CHALLENGE: Reproduce word for word the portion of the Twitter sentiment analysis text below, starting at "display(final_data.describe())" and ending at "data.loc[eval_mask,:].to_csv('eval_data.csv')".

Since now we have established technques to handle data and preprocess it in a efficient manner , now we shall explore the world of NLP beginning with sentiment analysis on the twitter dataset.

In [None]:
%%bash
cd ../working/
ls

In [None]:
import pandas as pd
import tensorflow as tf
import numpy as np

# Reading Data

In [None]:
train = pd.read_csv('../input/twitter-sentiment-analysis-hatred-speech/train.csv')
test = pd.read_csv('../input/twitter-sentiment-analysis-hatred-speech/test.csv')

# Pre Processing

Since the classes are highly imbalanced so we create a train dataset which will contain only a random sample of equally distributed hateful and non hateful tweets

In [None]:
hateful = train[train['label'] == 1]
non_hateful = train[train['label'] == 0].sample(n = 2242)

In [None]:
final_data = hateful.append(non_hateful).sample(2242*2)

In [None]:
display(final_data)
display(final_data.describe())
display(final_data.info())

# Train Test Split

In [None]:
def train_test_split(data,train_split = 0.8):
    train_mask = data.apply(lambda x : (abs(hash(str(x['id']))) % 10000) < train_split * 10000 ,axis = 1)
    eval_mask = data.apply(lambda x : (abs(hash(str(x['id']))) % 10000) >= train_split * 10000 ,axis = 1)
    data.loc[train_mask,:].to_csv('train_data.csv')
    data.loc[eval_mask,:].to_csv('eval_data.csv')
    
train_test_split(train)

# Creating Data Generators

In [None]:
def generate_train_dataset(train_batch_size,epochs):
    return tf.data.experimental.make_csv_dataset(
    ['train_data.csv'],
    train_batch_size,
    label_name='label',
    num_epochs=epochs)
    
def generate_eval_dataset(eval_batch_size,epochs):
    return tf.data.experimental.make_csv_dataset(
    ['eval_data.csv'],
    eval_batch_size,
    label_name='label',
    num_epochs=epochs)

# Tensor flow hub

In the world of NLP , we need to convert our words or sentences into embeddings. Embeddings are a numerical representations of the words or sentences. We can traun our own embeddings but these require a lot of textual data and computational resources. Tensor flow provides us with pre trained embeddings which can be downloaded from https://tfhub.dev/. We will mostly use these pre trained embeddings in our code. These embeddings have been trained on a large and varried texxtual corpus and provided as open source resources.

INFORMATION GIVEN:
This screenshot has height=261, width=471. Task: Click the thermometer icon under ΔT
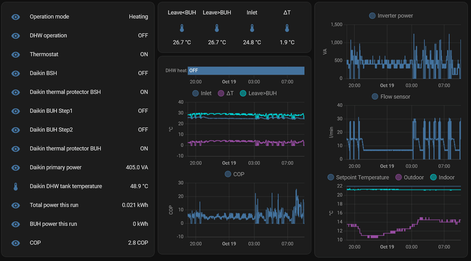pyautogui.click(x=287, y=28)
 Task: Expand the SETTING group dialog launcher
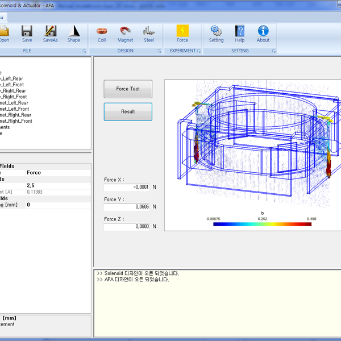[x=273, y=51]
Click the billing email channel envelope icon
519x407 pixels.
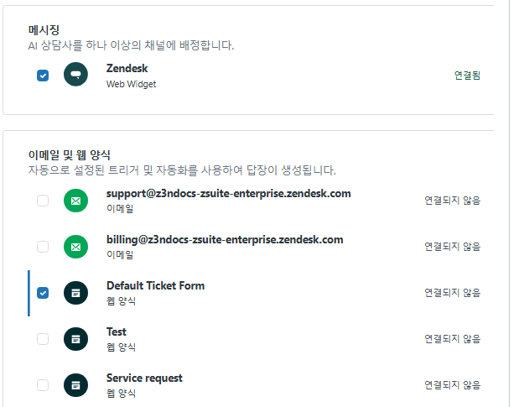pyautogui.click(x=75, y=247)
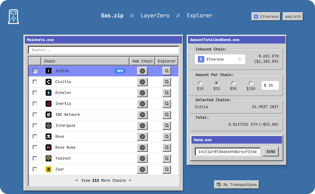
Task: Select the $10 amount radio button
Action: coord(200,83)
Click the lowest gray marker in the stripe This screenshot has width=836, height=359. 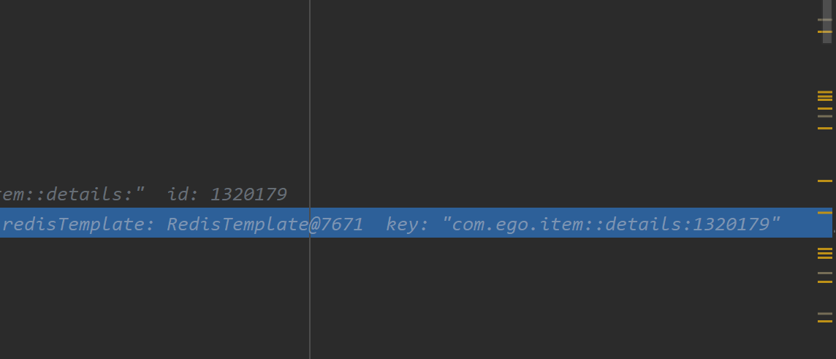tap(825, 314)
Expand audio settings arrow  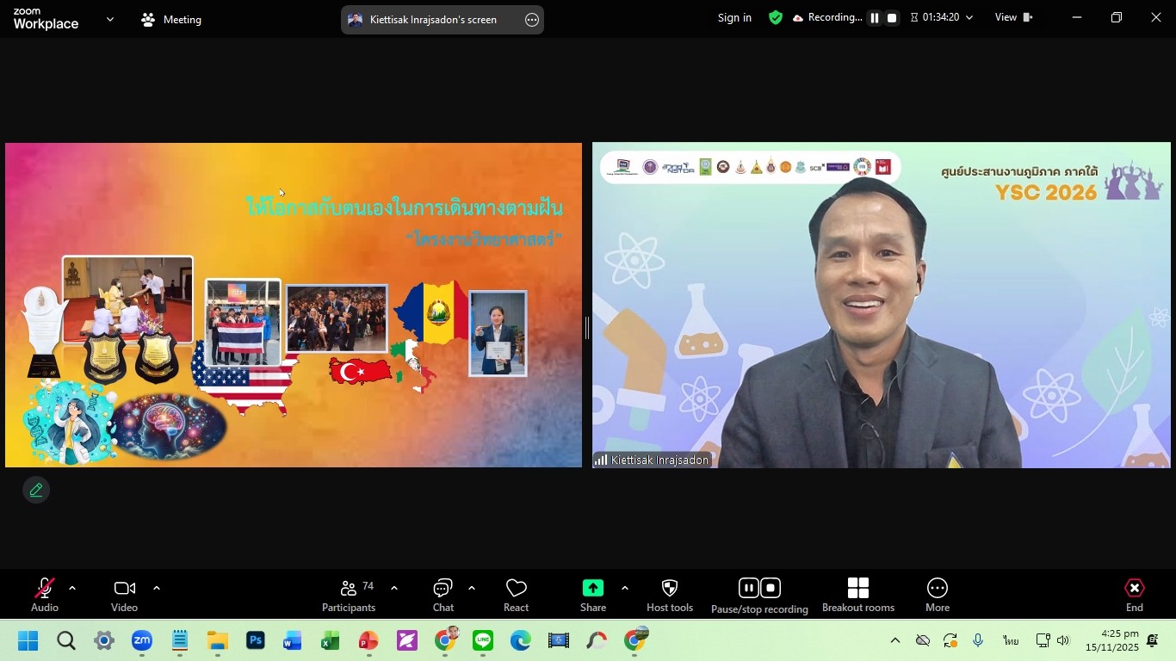pyautogui.click(x=72, y=589)
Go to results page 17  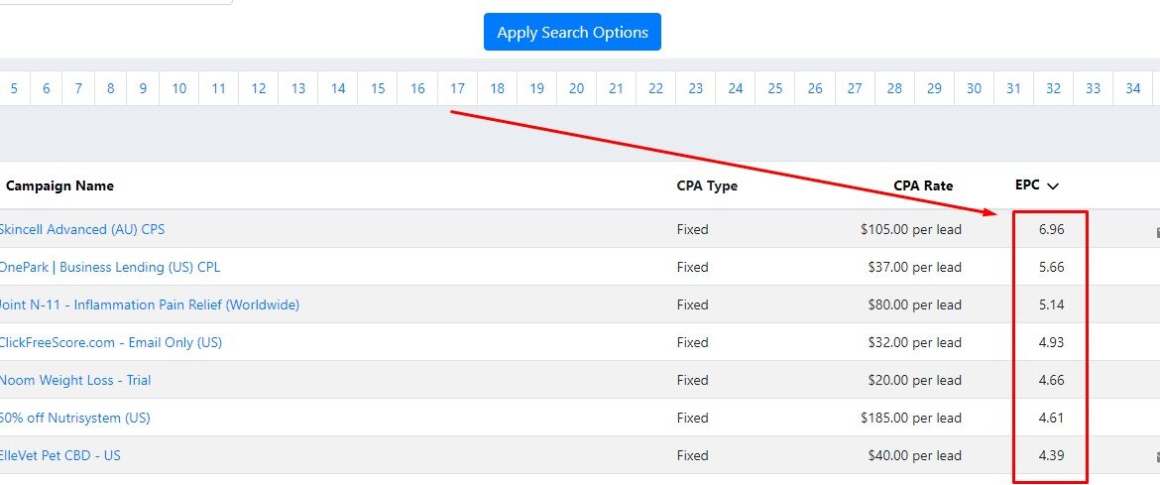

SOLUTION TO THE PROBLEM:
display(final_data.describe())
display(final_data.info())

# Train Test Split

In [None]:
def train_test_split(data,train_split = 0.8):
    train_mask = data.apply(lambda x : (abs(hash(str(x['id']))) % 10000) < train_split * 10000 ,axis = 1)
    eval_mask = data.apply(lambda x : (abs(hash(str(x['id']))) % 10000) >= train_split * 10000 ,axis = 1)
    data.loc[train_mask,:].to_csv('train_data.csv')
    data.loc[eval_mask,:].to_csv('eval_data.csv')